# Harvesting Honey from Abandoned Hives



## burns375 (Jul 15, 2013)

Wow. Depends how cheap and whats in the hives as far as honey and temperament. The cheapest method is crush and strain. Basically cut off the honey comb, crush and strain. Best way is to extract with a cetrifuge since combs are salvaged to be reused by hive. You'll also need protection. I wear only a net veil over my face, no gloves, suit etc (ITS HOT) I could probably get by without any protection if it had too, but every once and a while I get a forehead bump from a bee that would probably result in a sting otherwise. 

A local club can be a valuable resource. My club owns an extractor, tools and suit to loan out to new members as part of membership..


----------



## AmericasBeekeeper (Jan 24, 2010)

Welcome! Please make absolutely sure they are abandoned. Are there any markings on the boxes. If they belong to someone you could end up in the Florida inmate beekeeping program.


----------



## djei5 (Apr 24, 2011)

AmericasBeekeeper said:


> Welcome! Please make absolutely sure they are abandoned. Are there any markings on the boxes. If they belong to someone you could end up in the Florida inmate beekeeping program.


Absolutely, If they belonged to the seller, and the seller said they come with the property, thats one thing. If the previous owner gave someone permission to place them there, they do not belong to you,and you should do your due diligence to find out who owns them. I have hives on other peoples property, if someone robbed my hives you can believe me, we would have our day in court.


----------



## nikooooooooo (Jul 1, 2014)

Thanks for the advice. I didn't think about actually removing the honey from the comb, just about how to safely remove the combs from the hives. If I built a smokey fire upwind of the hives would that clear out the bees?


----------



## MJC417 (Jul 26, 2008)

nikooooooooo said:


> Thanks for the advice. I didn't think about actually removing the honey from the comb, just about how to safely remove the combs from the hives. If I built a smokey fire upwind of the hives would that clear out the bees?


It won't work. Find a local beekeeper and trade the hives for honey if your not interested in beekeeping as a hobby. You'll get honey, and not end up in the ER.


----------



## djei5 (Apr 24, 2011)

nikooooooooo said:


> Thanks for the advice. I didn't think about actually removing the honey from the comb, just about how to safely remove the combs from the hives. If I built a smokey fire upwind of the hives would that clear out the bees?



Can I come watch???


----------



## jbeshearse (Oct 7, 2009)

MJC417 said:


> It won't work.

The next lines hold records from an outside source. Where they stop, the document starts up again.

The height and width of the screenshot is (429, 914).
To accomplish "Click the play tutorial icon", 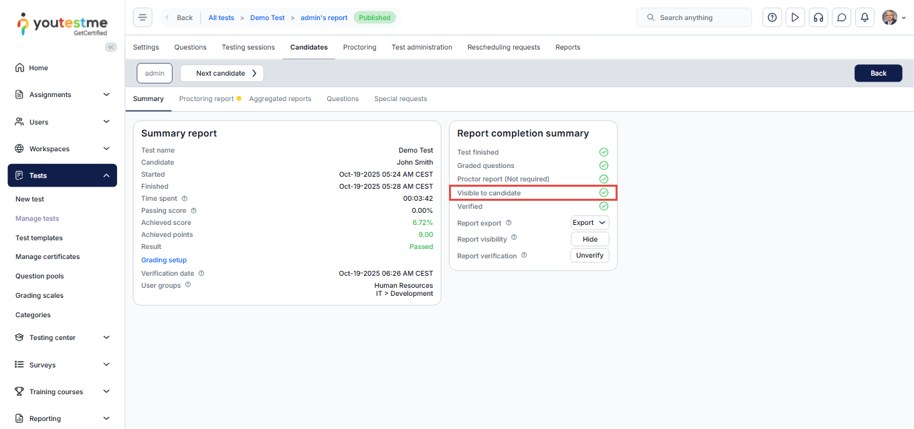I will pyautogui.click(x=795, y=17).
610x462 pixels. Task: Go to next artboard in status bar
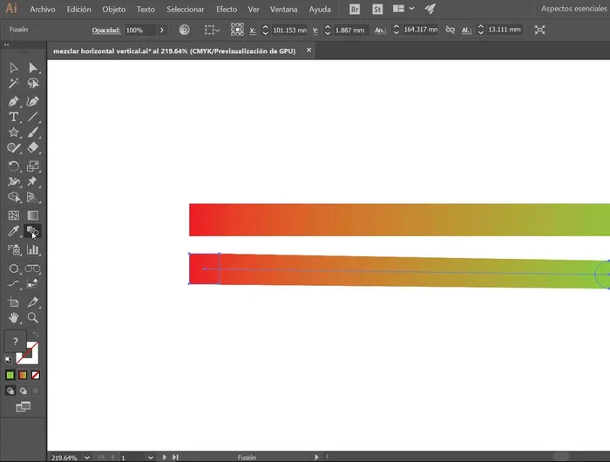coord(165,457)

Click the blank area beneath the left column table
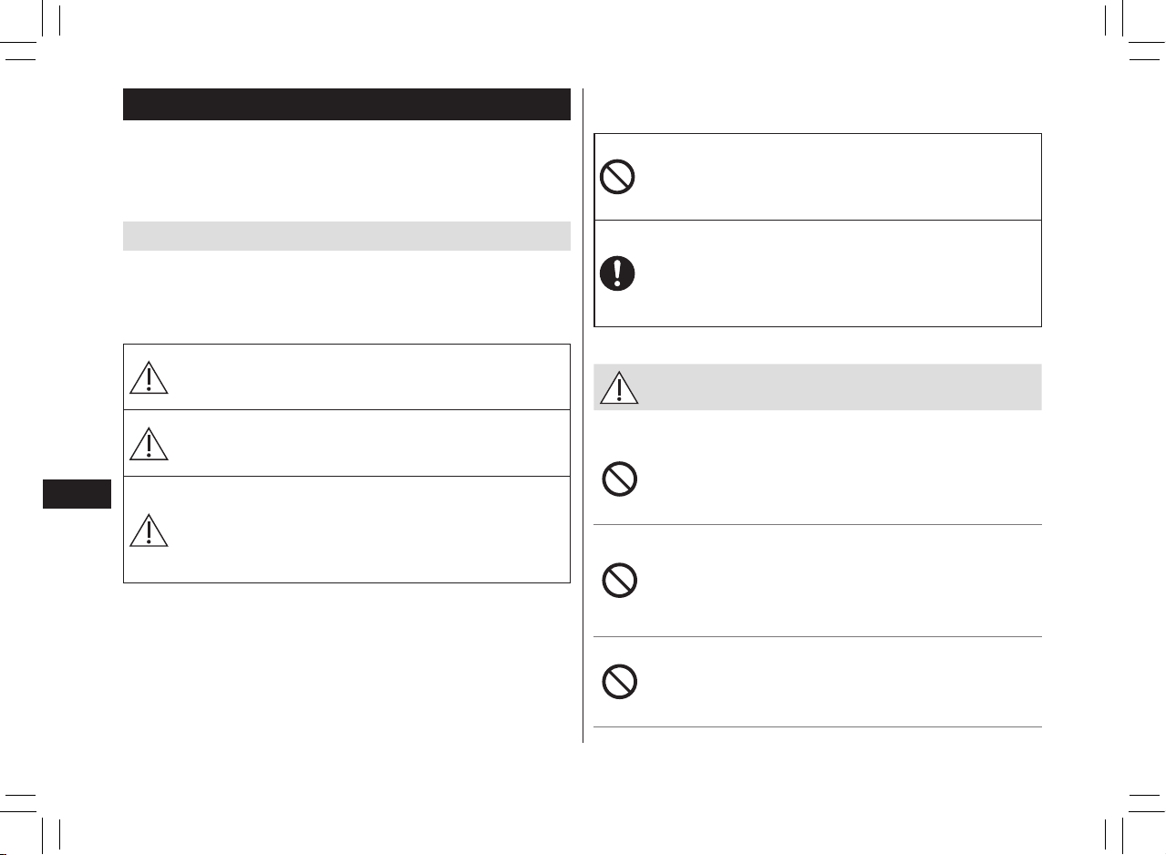pos(346,663)
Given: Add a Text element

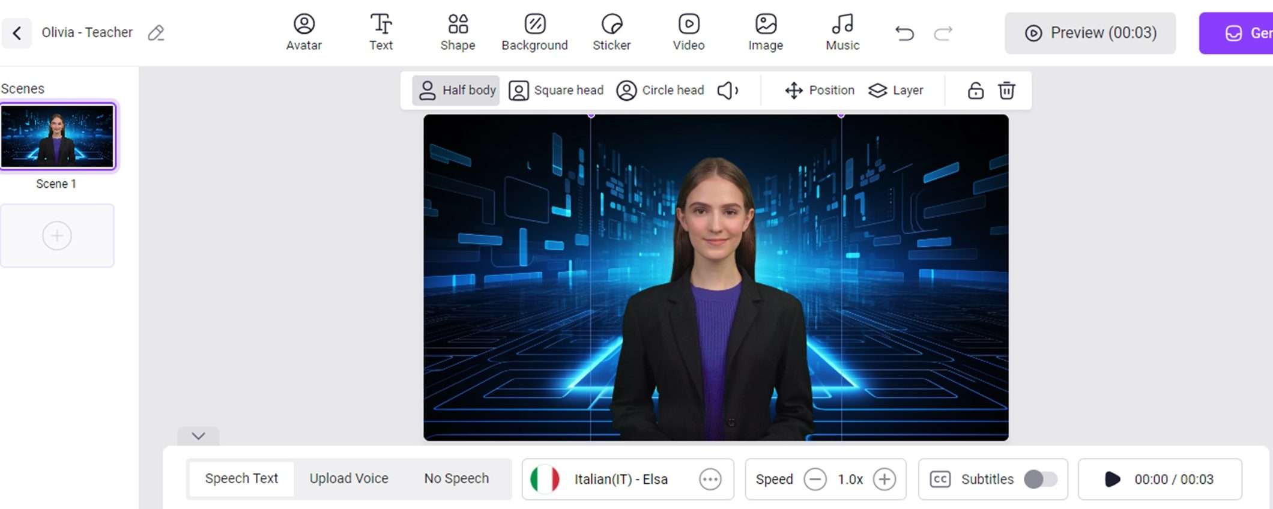Looking at the screenshot, I should pyautogui.click(x=381, y=32).
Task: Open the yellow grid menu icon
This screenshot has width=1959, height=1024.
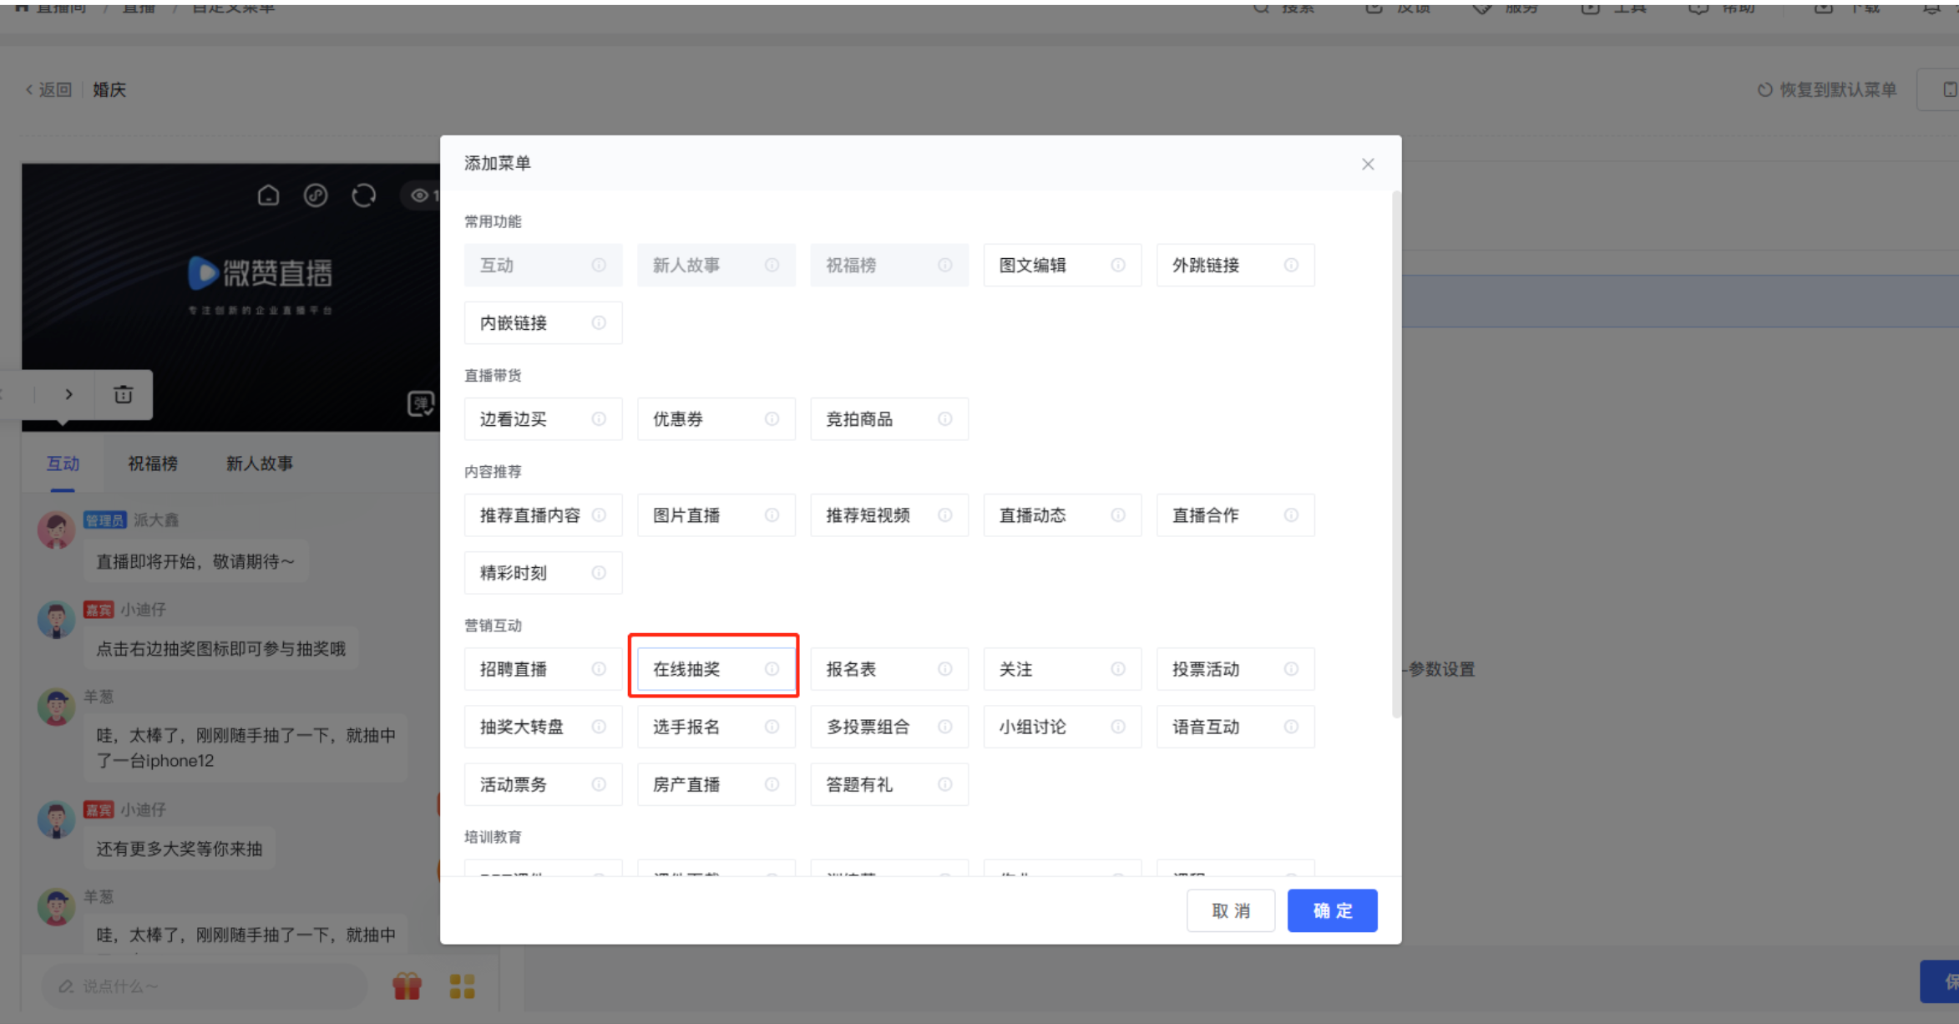Action: coord(462,986)
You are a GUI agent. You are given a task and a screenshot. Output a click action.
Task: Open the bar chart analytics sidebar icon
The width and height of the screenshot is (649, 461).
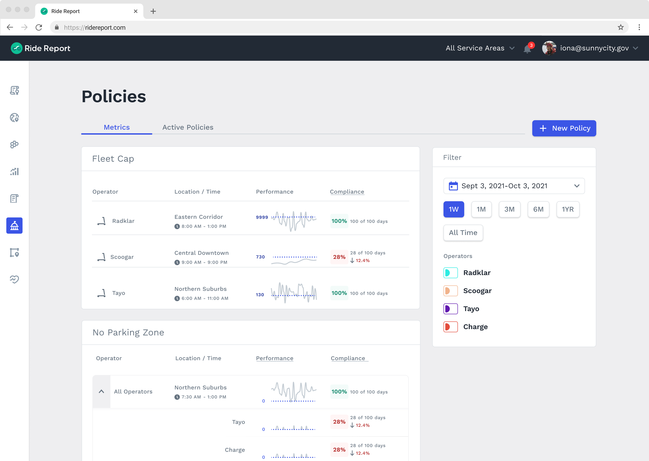[14, 171]
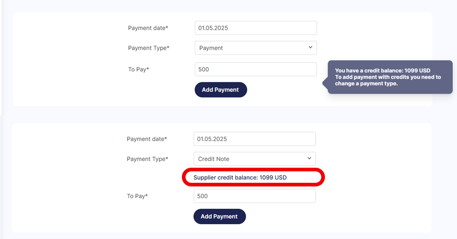Screen dimensions: 457x239
Task: Click the 'Supplier credit balance: 1099 USD' text
Action: point(240,177)
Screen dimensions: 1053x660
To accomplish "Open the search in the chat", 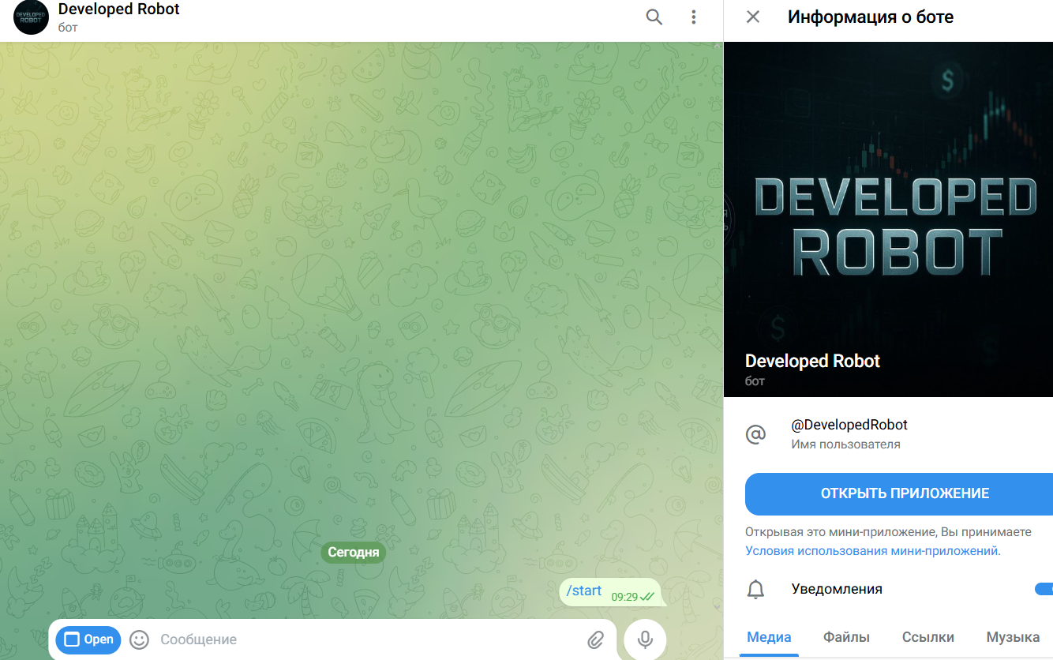I will point(654,17).
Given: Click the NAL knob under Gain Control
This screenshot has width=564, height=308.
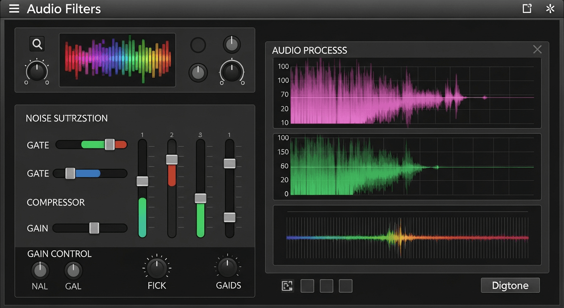Looking at the screenshot, I should 40,272.
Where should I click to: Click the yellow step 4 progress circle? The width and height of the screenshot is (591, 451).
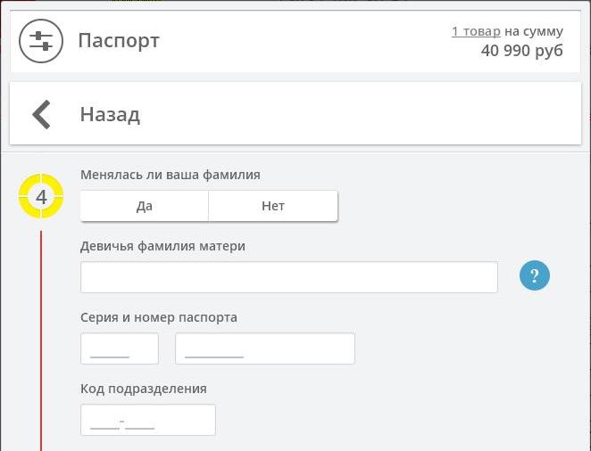point(41,196)
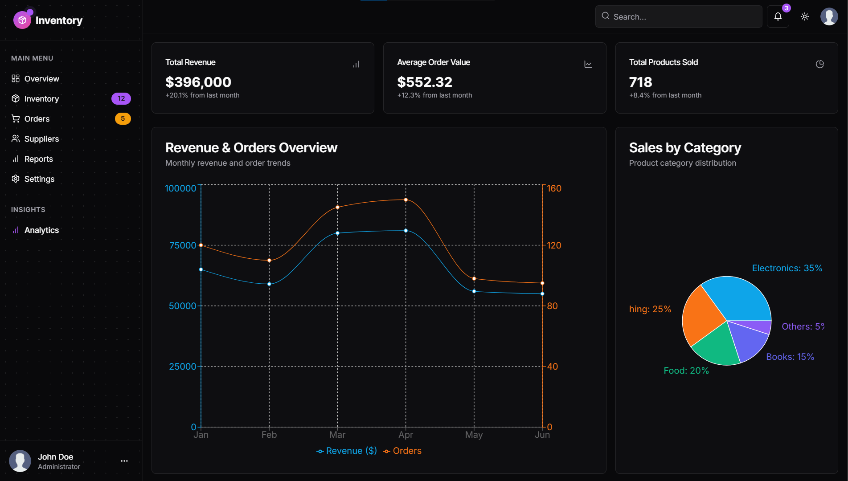Open the Inventory menu entry
This screenshot has height=481, width=848.
41,98
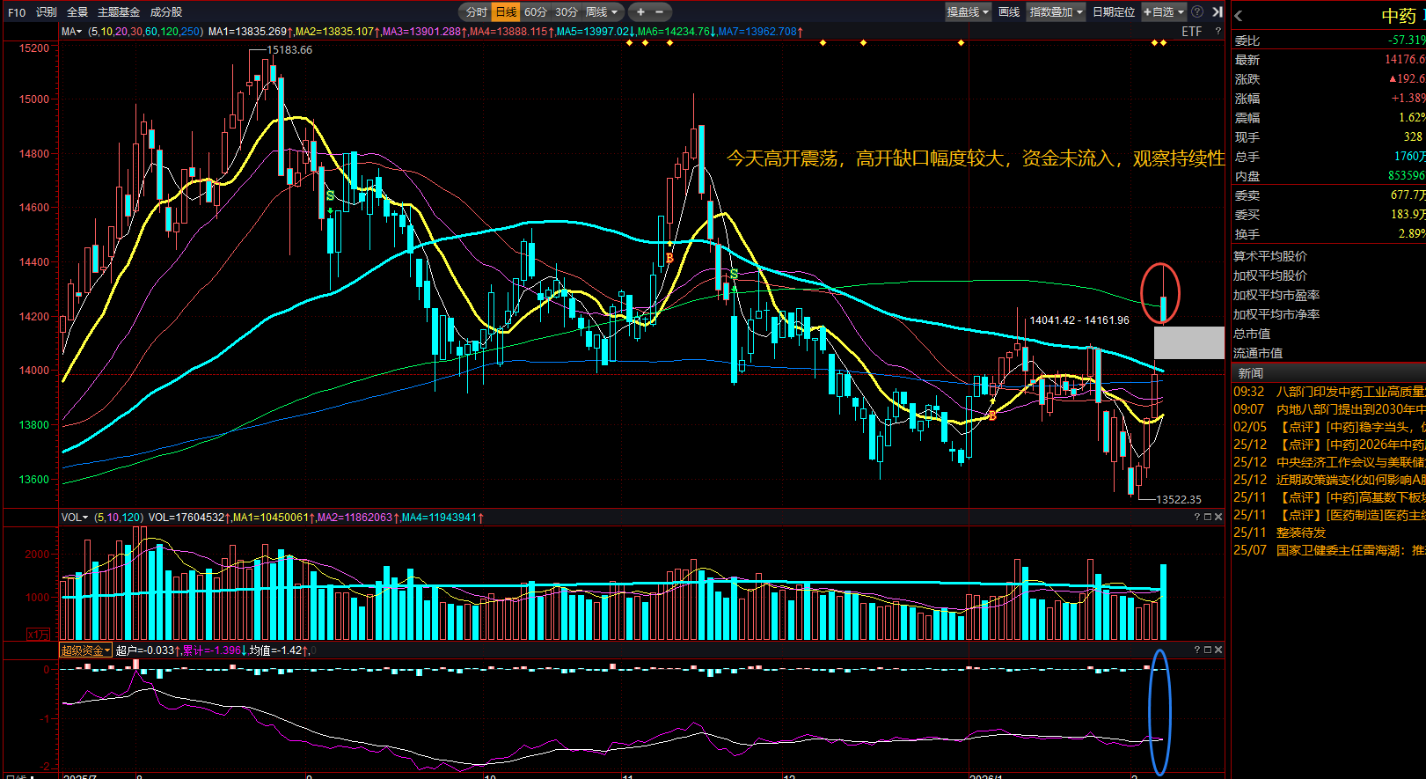Open help question mark icon in toolbar
This screenshot has width=1426, height=779.
tap(1197, 11)
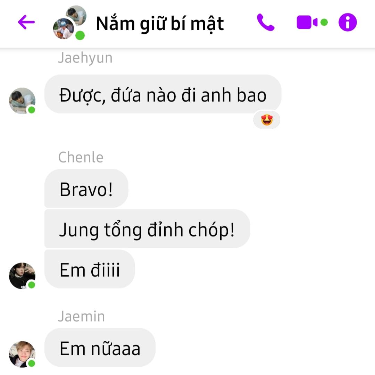The width and height of the screenshot is (375, 375).
Task: Tap the Jaehyun sender name label
Action: (85, 58)
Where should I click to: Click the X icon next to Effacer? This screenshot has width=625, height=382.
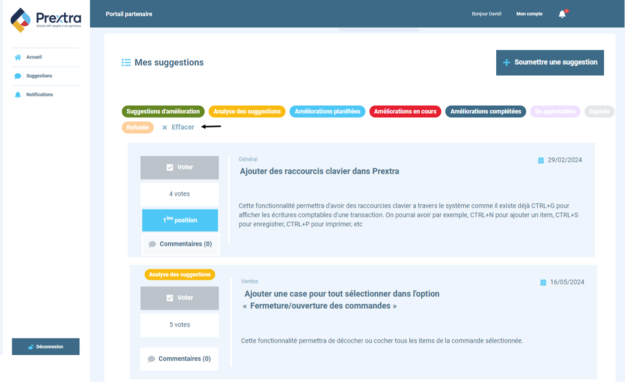[x=165, y=127]
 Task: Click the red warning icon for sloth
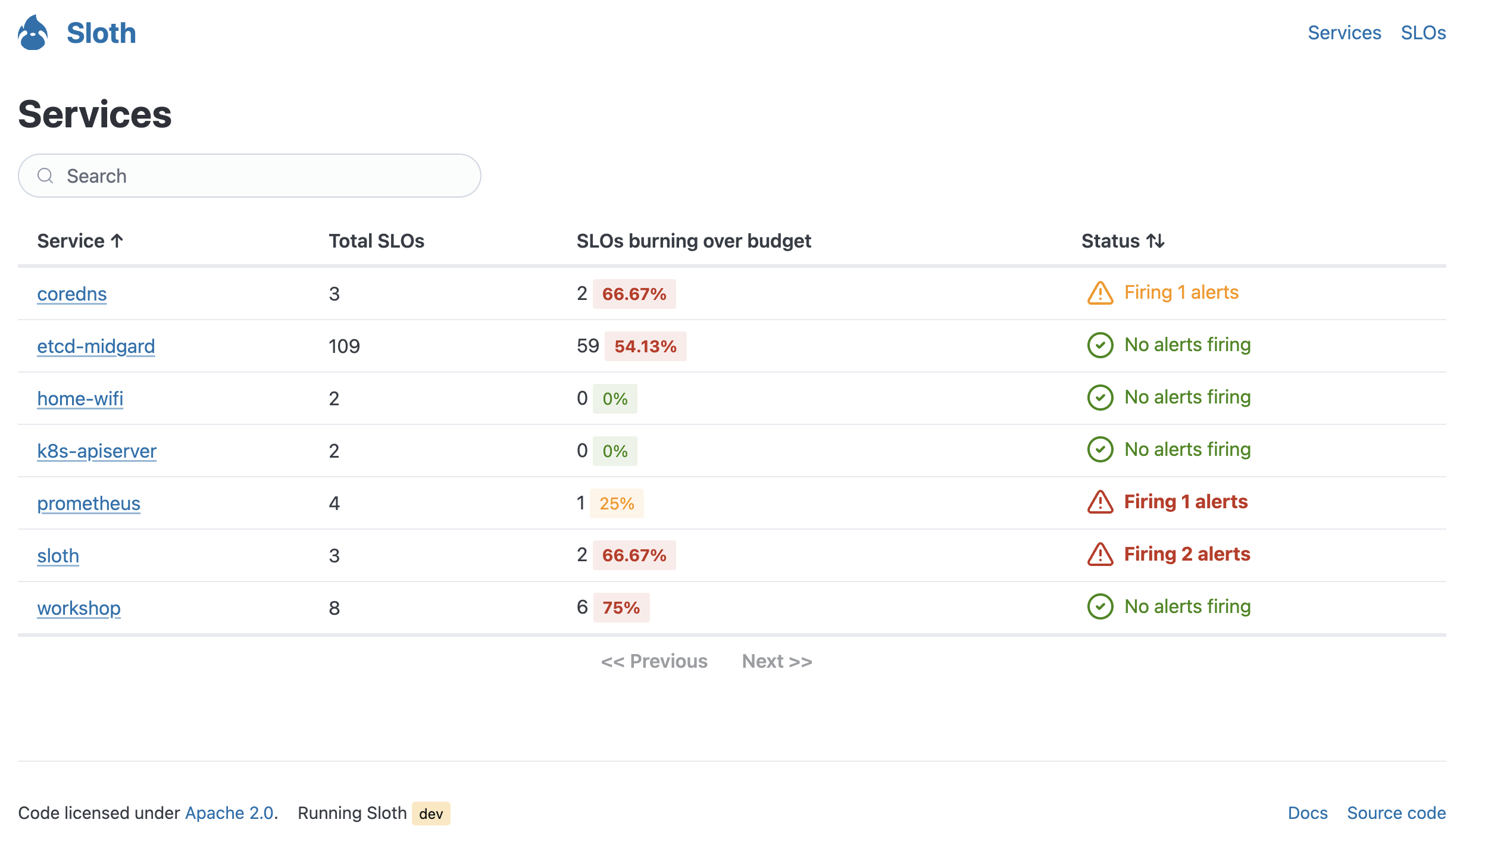pos(1100,555)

Find a local beekeeper and trade the hives for honey if your not interested in beekeeping as a hobby. You'll get honey, and not end up in the ER.


That is an excellent idea. I am sure one of the local beekeepers will be wiling to give you the honey if you allow him/her to keep the bees and equipment. How many hives are you talking about? A hive is one set of boxes.


----------